Медицинская иммунология (Apr 2020)
Autoantibody as markers of the heart state in patients with vibration disease burdened diabetes mellitus
Abstract
Physical and chemical factors, obesity, lipid metabolism disorder, diabetes affect the state of the vascular endothelium, the processes of thrombus formation, fibrinolysis and increase the risk of developing cardiovascular diseases. It can be assumed that the development and course of pathological processes in the cardiovascular system, caused by vibration disease with the onset of diabetes, will undergo changes. The purpose of the study was to assess the state of heart condition according to the level of specific autoantibodies with the combined effect of vibration disease and type 2 diabetes mellitus. Patients with vibration disease (group I), patients with type 2 diabetes (group II) and persons with vibration disease in combination with type 2 diabetes (group III) were examined. Individuals do not have a history of coronary heart disease, stroke, and myocardial infarction have been included in obsledrovanie. Serum levels of specific autoantibodies characterizing the state of the heart have been studied. It was revealed that the content of autoantibodies to 1-adrenoreceptors in patients of group I was higher than in individuals of group II. The relative content of autoantibodies to the components of the membrane and cytoplasm of myocardial cells in patients of groups I-III did not differ.
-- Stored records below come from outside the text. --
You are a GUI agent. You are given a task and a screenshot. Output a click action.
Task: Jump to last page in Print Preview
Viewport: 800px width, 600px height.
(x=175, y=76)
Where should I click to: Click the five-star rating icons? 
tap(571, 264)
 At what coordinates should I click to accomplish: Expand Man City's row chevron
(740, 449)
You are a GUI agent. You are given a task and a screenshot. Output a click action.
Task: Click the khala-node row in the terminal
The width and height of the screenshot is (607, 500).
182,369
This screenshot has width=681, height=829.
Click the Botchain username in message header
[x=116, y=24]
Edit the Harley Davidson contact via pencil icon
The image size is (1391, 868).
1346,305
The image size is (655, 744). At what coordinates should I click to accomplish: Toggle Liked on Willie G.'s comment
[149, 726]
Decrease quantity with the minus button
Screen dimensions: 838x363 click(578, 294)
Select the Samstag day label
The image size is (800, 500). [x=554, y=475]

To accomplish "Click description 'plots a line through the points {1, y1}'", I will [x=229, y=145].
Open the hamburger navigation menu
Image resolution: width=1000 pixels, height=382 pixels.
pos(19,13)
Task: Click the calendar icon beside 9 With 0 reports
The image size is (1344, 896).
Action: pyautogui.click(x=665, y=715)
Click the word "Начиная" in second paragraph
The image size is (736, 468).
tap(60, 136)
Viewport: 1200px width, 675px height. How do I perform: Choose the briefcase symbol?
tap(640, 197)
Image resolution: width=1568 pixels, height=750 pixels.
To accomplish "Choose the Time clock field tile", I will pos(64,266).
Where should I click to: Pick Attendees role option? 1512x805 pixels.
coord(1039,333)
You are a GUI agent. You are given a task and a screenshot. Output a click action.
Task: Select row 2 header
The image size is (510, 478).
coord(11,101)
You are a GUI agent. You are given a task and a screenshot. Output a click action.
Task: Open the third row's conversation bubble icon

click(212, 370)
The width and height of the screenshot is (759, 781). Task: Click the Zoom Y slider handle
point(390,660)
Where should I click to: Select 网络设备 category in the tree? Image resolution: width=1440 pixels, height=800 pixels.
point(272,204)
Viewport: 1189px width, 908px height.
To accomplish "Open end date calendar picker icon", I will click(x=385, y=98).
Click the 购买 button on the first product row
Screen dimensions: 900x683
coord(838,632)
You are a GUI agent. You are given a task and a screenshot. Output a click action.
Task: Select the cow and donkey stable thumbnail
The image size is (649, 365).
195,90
It was found that elevated levels of autoantibodies to components of the membrane and cytoplasm of myocardial cells, cardiomyosin, 1-adrenoreceptors were observed more often in patients with vibration disease combined with diabetes and in persons with vibration disease than in people with diabetes. Persons with a reduced content of autoantibodies to 1-adrenergic receptors were not detected among patients of groups I and III. Changes in the levels of specific autoantibodies in persons with vibration disease may indicate the development of functional metabolic and structural changes in the heart, disorders of its electrical activity that have not yet been manifested in the form of a pathological process. Lower levels of 1-adrenoceptor autoantibodies in patients with type 2 diabetes without vibration disease can be caused by increased levels of catecholamines, which is characteristic of diabetics. Further research, including clinical data and indicators of functional diagnostics is necessary to confirm our assumptions.